Previous Topic: SYSTEM.RESOURCENext Topic: SYSTEM.RESOURCEGROUP

Security Database Information and DSECTsDatabase Resource Security TablesSYSTEM.RESOURCEAUTH

SYSTEM.RESOURCEAUTH

Purpose

A row of this table represents the privileges that have been granted to an authorization ID on an SQL-defined database resource.

Columns

Column name

Data type

Description of contents

AUTHID

CHAR(18)

The authorization ID of the user or group to whom the privileges have been granted.

RESOURCETYPE

CHAR(4)

The resource type keyword:

  • 'DACC'—Access module
  • 'QSCH'—Schema
  • 'TABL'—Table

RESOURCENAME

CHAR(60)

The resource name.

RUNTIMEAUTH

BINARY(2)

Runtime privileges that have been granted on the resource.

For RESOURCETYPE 'DACC':

  • 1—EXECUTE(1)

For RESOURCETYPE 'QSCH'(2) and 'TABL':

  • 1—SELECT
  • 2—INSERT
  • 4—UPDATE
  • 8—DELETE
  • nn—(The sum of two or more of the above, representing multiple privileges)
  • 15—ACCESS (all of the above)
  • 128—OWNER(3)
  • 143—ALL (ACCESS and OWNER)

RUNTIMEAUTHW

BINARY(2)

The runtime privileges a user represented by AUTHID may grant to other authorization IDs.(4)

DEFNAUTH

BINARY(2)

Definition privileges that have been granted on the resource:

  • 1—CREATE
  • 2—ALTER
  • 4—DROP
  • 8—DISPLAY
  • 16—USE
  • nn—(The sum of two or more of the above, representing multiple privileges)
  • 31—DEFINE (CREATE, ALTER, DROP, DISPLAY, USE)
  • 32—REFERENCES
  • 63—DEFINE and REFERENCES
  • 128—OWNER(5)
  • 191—ALL (DEFINE, REFERENCES, and OWNER)(6)

DEFNAUTHW

BINARY(2)

The definition privileges a user represented by AUTHID may grant to other authorization IDs.(5) (6)

OTHERAUTH

BINARY(2)

(Not applicable—initialized to binary zeros.)

CTIME

TIMESTAMP

Time created.

UTIME

TIMESTAMP

Time of the last update.

CUSER

CHAR(18)

ID of the user who created the resource authorization.

UUSER

CHAR(18)

ID of the user who last updated the resource authorization.

FILLER

BINARY(16)

(Reserved—initialized to spaces.)

(1) An occurrence of a row with RESOURCETYPE 'DACC' and RUNTIMEAUTH 1 (EXECUTE) results when privilege is granted on the access module directly as an SQL-defined database resource, not as part of a category, which is a system resource.

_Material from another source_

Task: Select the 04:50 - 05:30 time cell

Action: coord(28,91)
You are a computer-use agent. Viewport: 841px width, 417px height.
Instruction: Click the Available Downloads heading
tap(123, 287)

(2) An occurrence of a row with RESOURCETYPE 'QSCH' and a nonzero value in RUNTIMEAUTH results only when a schema is created. RUNTIMEAUTH is 143 (ALL) and remains 143 even if schema ownership is transferred because the runtime privileges cannot be revoked. All other occurrences of a row with RESOURCETYPE 'QSCH' refer to definition privileges only and, therefore, contain zero in RUNTIMEAUTH and RUNTIMEAUTHW.

(3) The OWNER privilege for a table can be granted only with a GRANT ALL PRIVILEGES statement and revoked only with a REVOKE ALL PRIVILEGES statement. However, it is possible for the value of RUNTIMEAUTH (and RUNTIMEAUTHW) to be 128 (OWNER) if all privileges are granted on a table and then access privileges are revoked.

(4) Runtime privileges for RESOURCETYPE 'QSCH' are grantable only in the sense that they are automatically transferred when ownership of the schema is transferred.

(5) OWNER privilege is never assigned to DEFNAUTH (or DEFNAUTHW) for resource types 'DACC' and 'TABL'.

(6) When an SQL schema is created, the value of RESOURCETYPE is 'QSCH' and the value of DEFNAUTH is 191 (ALL: DEFINE, REFERENCES, and OWNER). REFERENCES and definition privileges can be revoked; ownership can be transferred but not revoked.